In the meantime, the financial bleeding continues. The lawsuit documents:
$30,000 in permit costs. Hundreds of thousands of dollars in security expenses — driven by what the owners describe as a steady stream of tourists and multiple break-ins since the designation transformed the property into an informal attraction. Millions of dollars in attorneys’ fees. And more than $100,000 per year in property taxes, insurance, and utility costs for a property they are legally barred from using as intended.
“They couldn’t demolish, couldn’t repair, couldn’t build and couldn’t sell to someone who could. The city had effectively turned their private property into a public monument without paying for it,” the Pacific Legal Foundation said in a statement announcing it had joined the homeowners’ legal effort.
The Offer the City Refused
Among the details that Milstein and Bank’s legal team have highlighted as particularly significant: the couple made a proactive effort to find a solution that served both their interests and the city’s stated preservation goals.
They offered to fund the relocation of the home themselves — paying to move the structure to another site where it could be converted into a public museum dedicated to Monroe’s legacy.
Los Angeles refused.
The complaint draws on this refusal as evidence that the city’s action was not genuinely oriented around public benefit, noting that the walled-off property is not visible from the street. The legal filing argues that because the site cannot be seen by passing members of the public, designating it a landmark “lacked a public purpose.”
“The City took no action regarding the house’s now-alleged ‘historic’ or ‘cultural’ status, essentially admitting it was neither and that no public good would be served by so designating the house or the Property,” the complaint states.
The federal lawsuit names Los Angeles Mayor Karen Bass and the City of Los Angeles as defendants.
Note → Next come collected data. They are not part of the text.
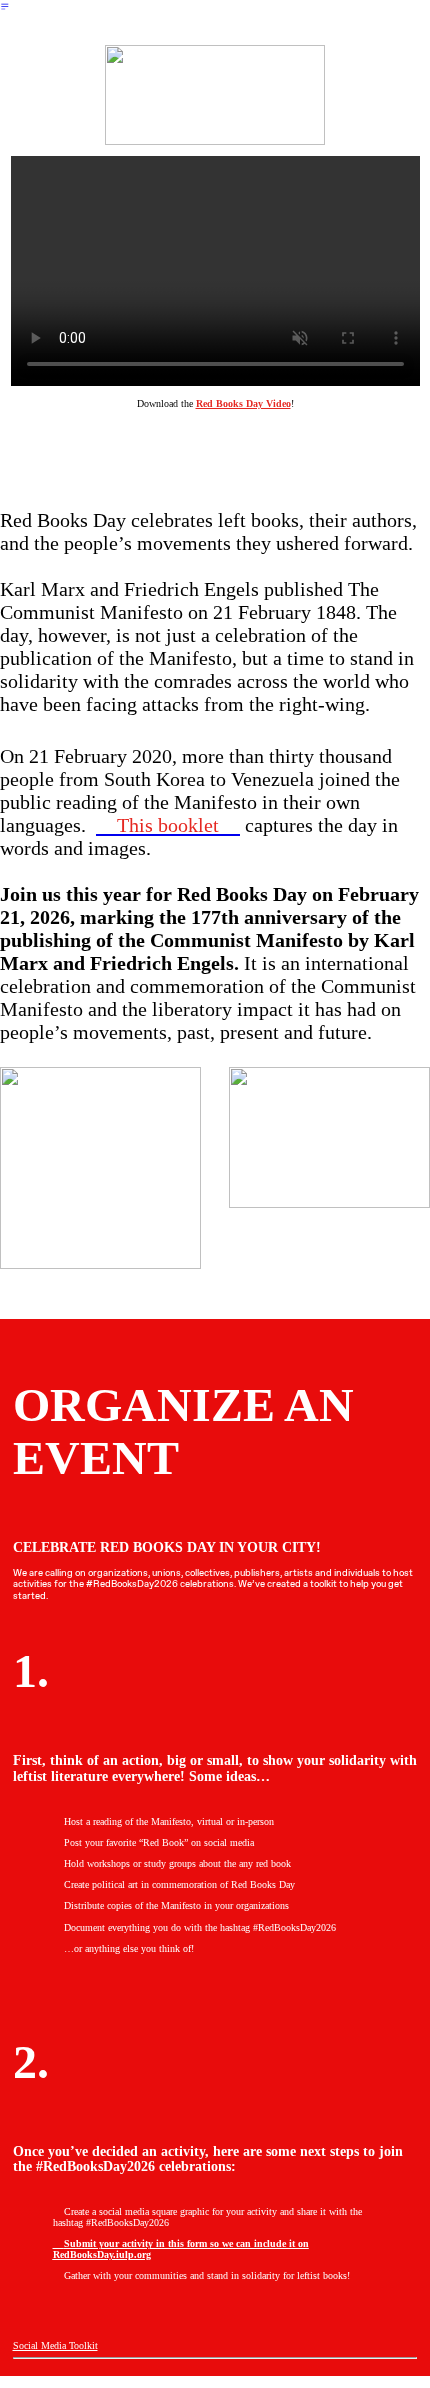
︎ (181, 2249)
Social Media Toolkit (55, 2345)
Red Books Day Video (243, 403)
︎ (5, 6)
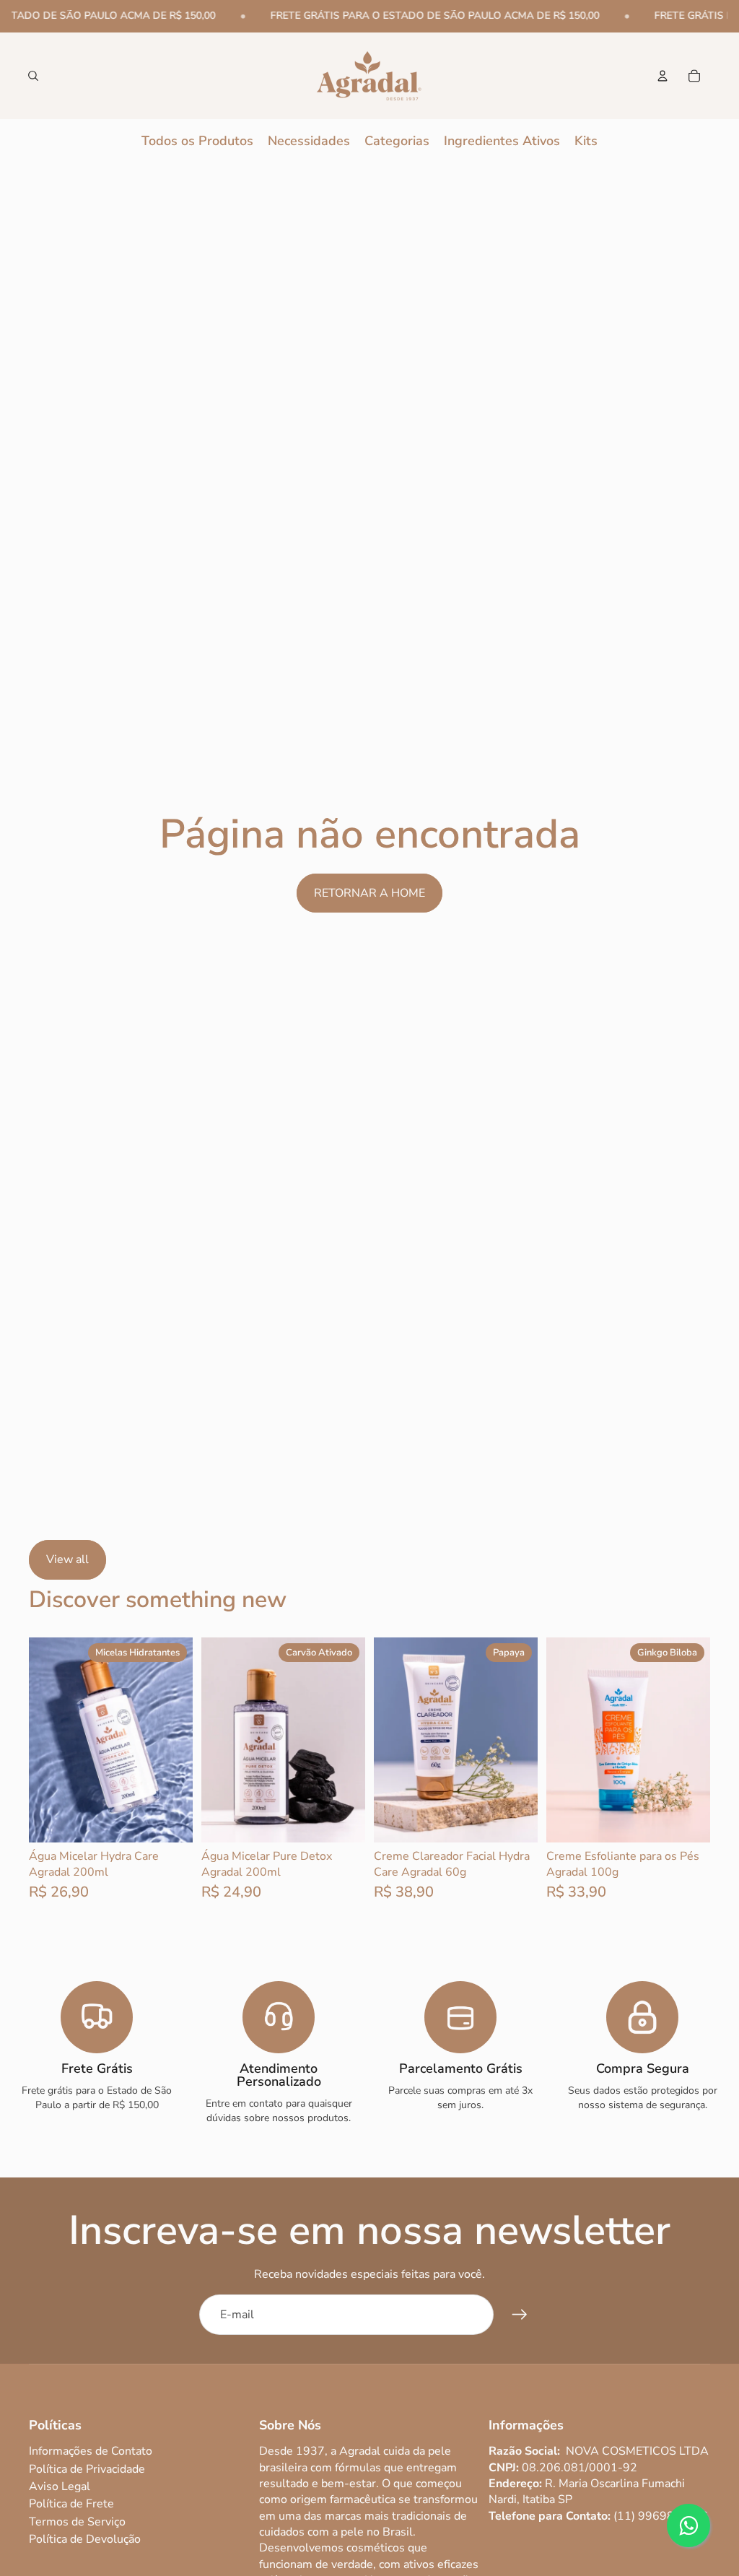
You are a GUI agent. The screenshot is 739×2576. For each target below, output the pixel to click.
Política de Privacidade (87, 2469)
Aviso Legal (59, 2486)
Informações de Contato (90, 2451)
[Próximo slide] (181, 1739)
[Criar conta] (519, 2314)
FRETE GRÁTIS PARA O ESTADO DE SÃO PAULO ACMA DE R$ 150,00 (425, 16)
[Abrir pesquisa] (33, 76)
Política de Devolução (85, 2539)
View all (67, 1559)
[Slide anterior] (40, 1739)
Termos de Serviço (77, 2522)
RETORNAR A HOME (369, 893)
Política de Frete (71, 2504)
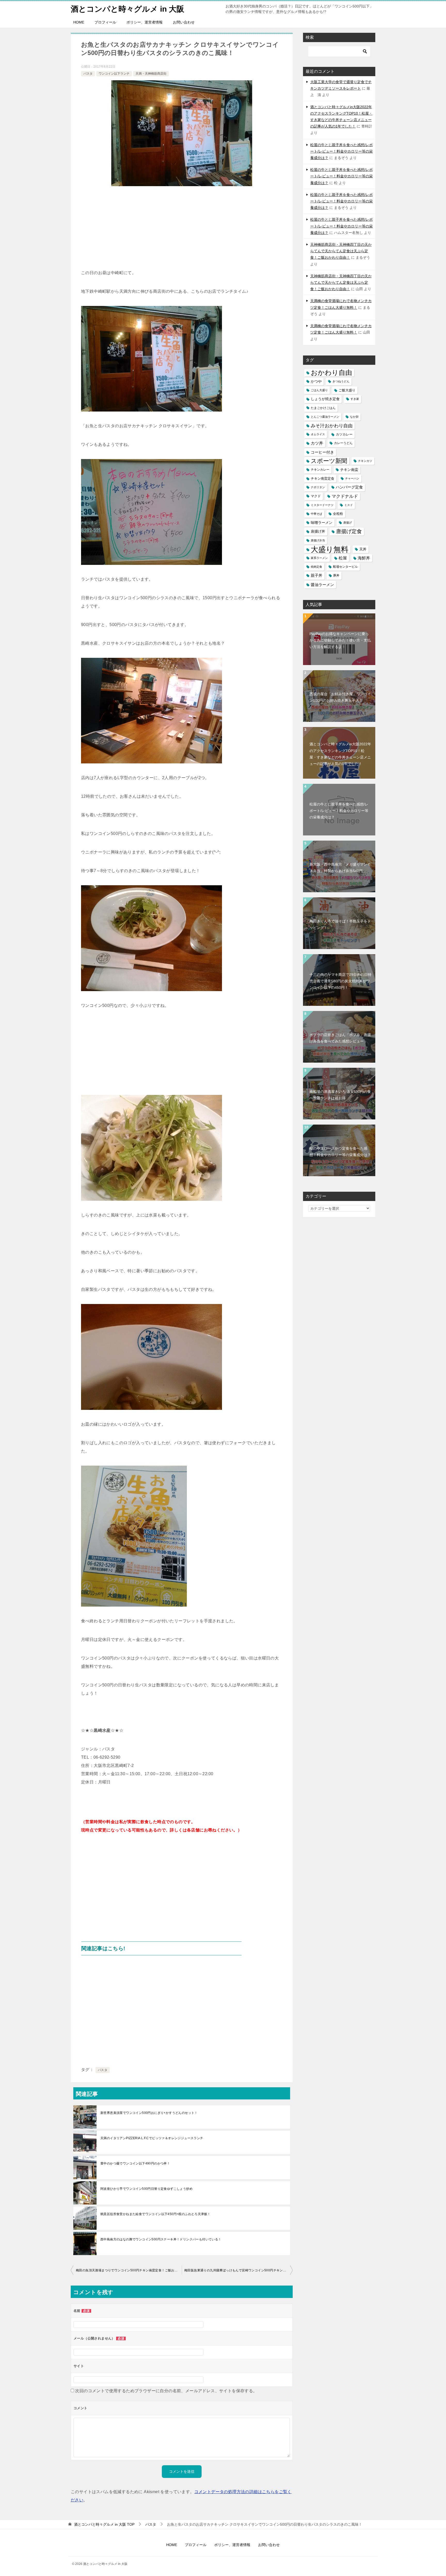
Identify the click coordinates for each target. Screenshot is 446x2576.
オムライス (318, 434)
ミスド (348, 505)
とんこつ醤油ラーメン (325, 416)
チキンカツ (365, 460)
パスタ (88, 73)
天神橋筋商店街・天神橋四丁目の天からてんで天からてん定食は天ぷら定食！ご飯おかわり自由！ (341, 250)
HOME (78, 22)
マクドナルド (345, 496)
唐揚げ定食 (349, 531)
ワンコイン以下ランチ (114, 73)
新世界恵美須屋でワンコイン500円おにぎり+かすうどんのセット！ (149, 2113)
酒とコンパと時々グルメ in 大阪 (127, 9)
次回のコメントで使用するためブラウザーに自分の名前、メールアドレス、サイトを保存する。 (166, 2391)
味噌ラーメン (321, 522)
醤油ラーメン (322, 584)
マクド (316, 496)
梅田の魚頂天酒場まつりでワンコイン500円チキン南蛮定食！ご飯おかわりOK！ (129, 2270)
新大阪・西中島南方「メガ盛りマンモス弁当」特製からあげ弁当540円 (340, 867)
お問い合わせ (184, 22)
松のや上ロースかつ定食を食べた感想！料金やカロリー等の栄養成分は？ (340, 1151)
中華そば (316, 513)
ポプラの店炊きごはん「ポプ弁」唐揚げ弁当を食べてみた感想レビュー (340, 1038)
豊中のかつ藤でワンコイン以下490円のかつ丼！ (135, 2163)
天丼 (363, 549)
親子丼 (316, 575)
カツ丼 (317, 443)
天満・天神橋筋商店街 (151, 73)
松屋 (343, 558)
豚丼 (336, 575)
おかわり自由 (331, 372)
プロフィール (105, 22)
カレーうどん (343, 443)
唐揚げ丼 (318, 531)
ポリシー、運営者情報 (144, 22)
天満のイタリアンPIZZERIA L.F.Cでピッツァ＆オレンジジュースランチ (151, 2138)
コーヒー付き (322, 452)
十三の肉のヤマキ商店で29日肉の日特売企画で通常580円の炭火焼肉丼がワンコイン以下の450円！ (340, 981)
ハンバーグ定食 (349, 487)
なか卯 (354, 416)
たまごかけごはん (323, 408)
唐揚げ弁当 (318, 540)
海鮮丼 (364, 558)
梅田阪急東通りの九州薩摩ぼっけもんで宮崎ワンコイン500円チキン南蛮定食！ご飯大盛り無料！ (238, 2270)
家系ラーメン (319, 557)
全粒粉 (338, 514)
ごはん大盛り (319, 390)
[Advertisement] (181, 230)
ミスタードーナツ (322, 505)
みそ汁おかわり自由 (332, 425)
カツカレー (344, 434)
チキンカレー (320, 469)
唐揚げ (347, 522)
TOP (104, 2524)
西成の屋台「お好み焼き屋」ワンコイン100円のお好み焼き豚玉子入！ (340, 697)
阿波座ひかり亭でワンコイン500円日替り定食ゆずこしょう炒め (146, 2189)
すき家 (355, 398)
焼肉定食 (316, 566)
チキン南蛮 (349, 470)
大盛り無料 (329, 549)
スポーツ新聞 (329, 460)
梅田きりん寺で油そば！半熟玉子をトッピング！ (340, 924)
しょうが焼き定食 (325, 399)
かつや (316, 381)
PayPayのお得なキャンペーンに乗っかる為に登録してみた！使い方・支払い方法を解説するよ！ (340, 640)
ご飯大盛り (347, 390)
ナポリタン (318, 487)
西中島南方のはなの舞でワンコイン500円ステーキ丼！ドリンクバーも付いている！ (160, 2239)
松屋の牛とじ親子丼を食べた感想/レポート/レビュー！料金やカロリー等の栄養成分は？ (341, 151)
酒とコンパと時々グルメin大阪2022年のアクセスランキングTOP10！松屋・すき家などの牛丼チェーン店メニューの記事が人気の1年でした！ (340, 754)
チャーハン (352, 478)
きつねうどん (340, 381)
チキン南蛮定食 (322, 478)
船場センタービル (345, 566)
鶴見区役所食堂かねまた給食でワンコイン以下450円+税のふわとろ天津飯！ (155, 2214)
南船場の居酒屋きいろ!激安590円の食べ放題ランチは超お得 (340, 1094)
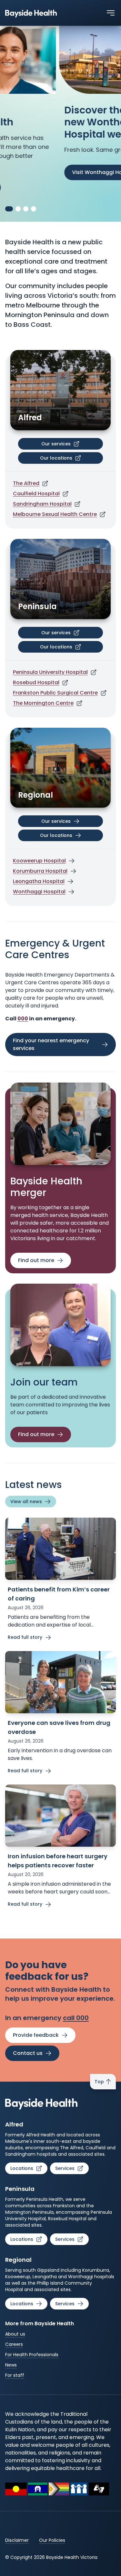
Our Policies (52, 2540)
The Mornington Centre (43, 703)
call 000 (76, 2017)
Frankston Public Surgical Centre (55, 692)
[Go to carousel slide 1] (7, 208)
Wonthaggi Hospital (39, 891)
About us (15, 2334)
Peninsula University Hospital (50, 672)
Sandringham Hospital (42, 504)
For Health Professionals (31, 2354)
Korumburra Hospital (40, 871)
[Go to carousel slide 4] (33, 208)
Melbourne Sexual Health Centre (55, 514)
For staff (14, 2375)
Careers (14, 2344)
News (11, 2365)
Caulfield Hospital (36, 493)
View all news (26, 1501)
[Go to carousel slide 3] (25, 208)
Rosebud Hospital (36, 682)
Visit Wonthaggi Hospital (45, 172)
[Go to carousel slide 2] (17, 208)
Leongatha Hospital (39, 881)
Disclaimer (17, 2540)
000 (22, 1018)
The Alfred (26, 483)
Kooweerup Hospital (39, 860)
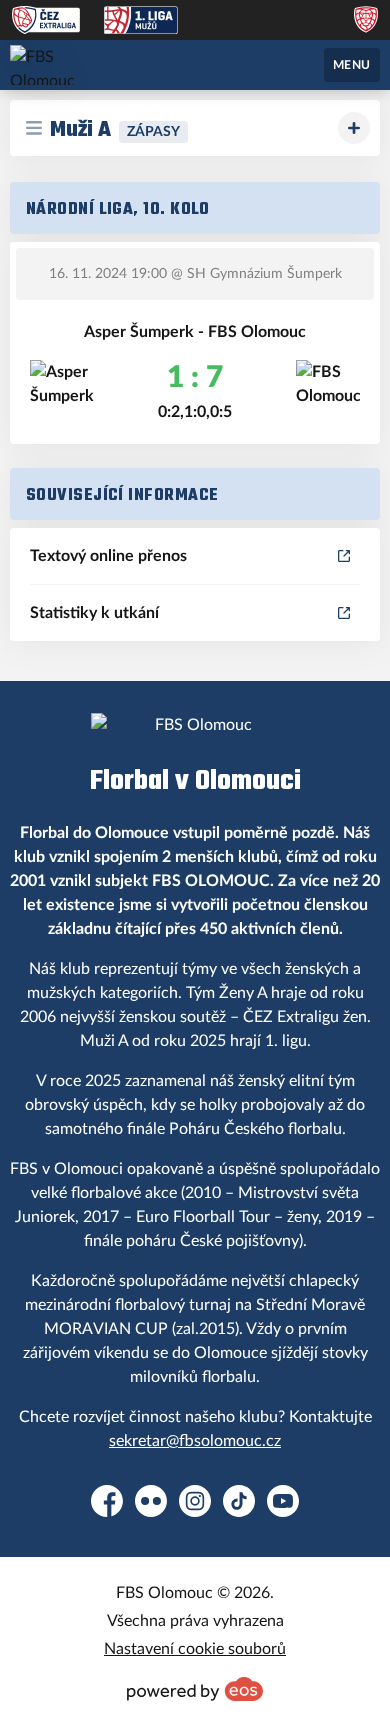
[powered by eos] (195, 1689)
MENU (352, 65)
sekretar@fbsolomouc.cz (195, 1441)
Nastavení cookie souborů (195, 1649)
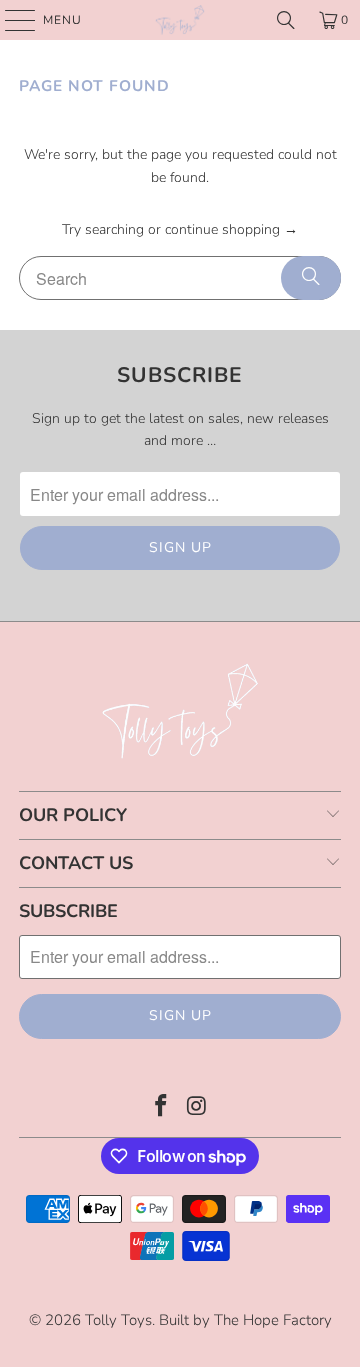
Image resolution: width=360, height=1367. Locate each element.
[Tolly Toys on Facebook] (161, 1108)
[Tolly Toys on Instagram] (197, 1108)
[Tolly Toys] (180, 20)
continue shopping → (231, 229)
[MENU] (10, 20)
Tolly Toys (118, 1320)
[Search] (286, 20)
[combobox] (180, 278)
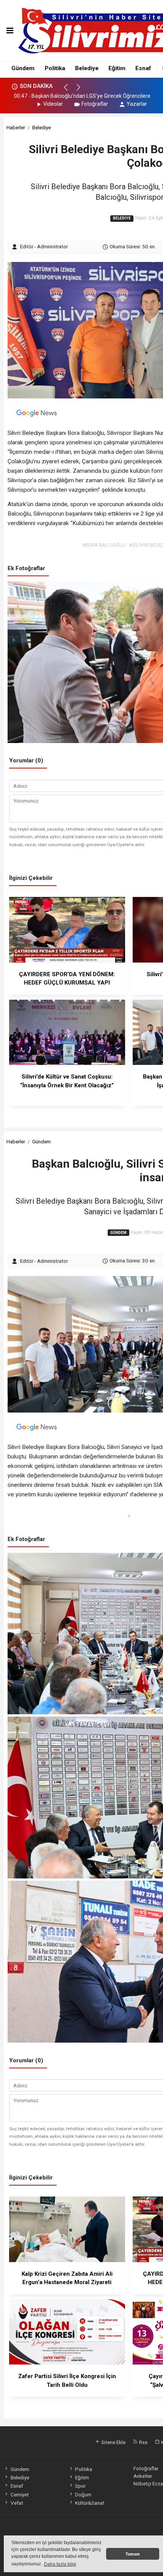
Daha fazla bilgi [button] (60, 2564)
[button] (69, 90)
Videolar (53, 104)
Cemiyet (19, 2494)
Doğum (83, 2494)
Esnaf (143, 68)
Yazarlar (137, 104)
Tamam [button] (132, 2554)
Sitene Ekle (112, 2442)
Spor (80, 2486)
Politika (55, 68)
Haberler (15, 127)
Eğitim (116, 68)
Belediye (87, 68)
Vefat (17, 2503)
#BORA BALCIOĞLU (103, 545)
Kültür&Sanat (89, 2503)
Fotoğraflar (95, 104)
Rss (142, 2442)
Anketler (142, 2476)
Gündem (22, 68)
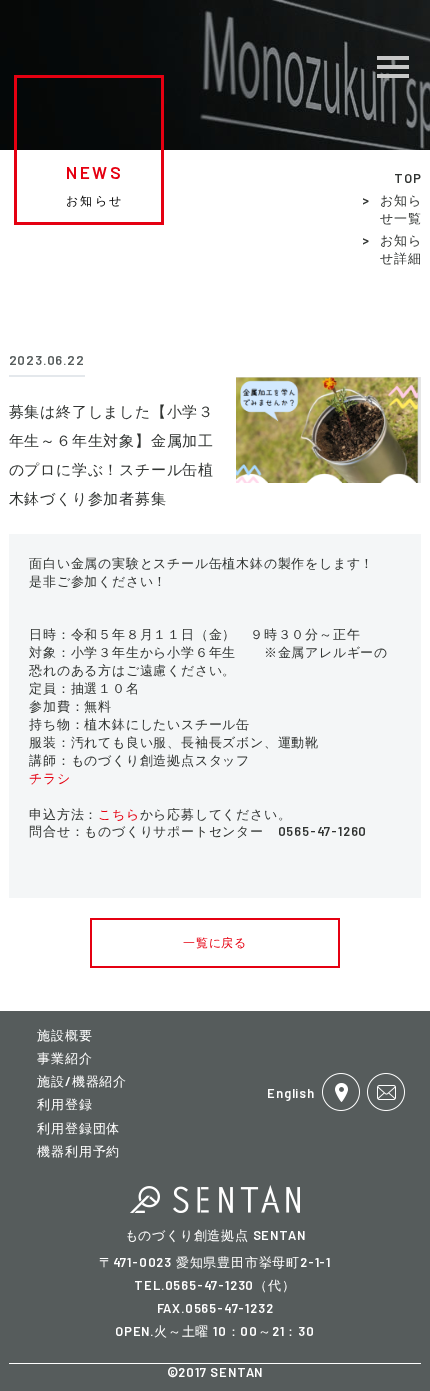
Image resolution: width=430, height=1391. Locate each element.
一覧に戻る (215, 942)
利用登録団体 (78, 1128)
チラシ (49, 778)
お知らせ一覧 (400, 209)
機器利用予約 (78, 1151)
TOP (407, 178)
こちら (118, 814)
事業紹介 (64, 1058)
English (291, 1093)
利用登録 (64, 1104)
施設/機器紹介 (82, 1081)
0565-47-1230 (210, 1285)
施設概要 (64, 1035)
Its central legal claim is rooted in the Fifth Amendment’s Takings Clause, which prohibits the government from taking private property for public use without providing just compensation.
Pacific Legal Foundation attorney J. David Breemer framed the argument in terms designed to resonate beyond the specifics of the Monroe property.
“These homeowners have a straightforward request: either let them use their own property or compensate them fairly for turning it into a public monument,” Breemer said. “The Fifth Amendment doesn’t have caveats. If the City of Los Angeles wants a museum, it must pay for one — not force private homeowners to bear the cost and liability.”
The city has filed a motion to dismiss, advancing several counterarguments. Los Angeles contends that Milstein and Bank knew when they purchased the property that it had Monroe associations, attracted tourist attention, and was a candidate for landmark designation. The city further argues the owners have not yet demonstrated a valid constitutional taking claim and have not exhausted the administrative processes available to alter or develop the property.
The owners previously mounted a state court challenge to the designation and lost at the trial court level before bringing the case to federal court.
Mayor Bass’ office and the Los Angeles City Attorney’s Office did not respond to Fox News Digital’s request for comment.
The legal battle over Marilyn Monroe’s former Brentwood home has become something considerably larger than a dispute about one celebrity property. At its core, it raises a question that property rights advocates have been pressing for decades: when a government designates private property a public monument — blocking its use, reducing its value to near zero, and refusing offered compromises — does the Fifth Amendment require compensation? For Milstein and Bank, the answer is clearly yes. For the city of Los Angeles, the matter is still before a judge. The outcome could establish a precedent that matters far beyond the walls of a 2,300-square-foot Spanish bungalow in Brentwood.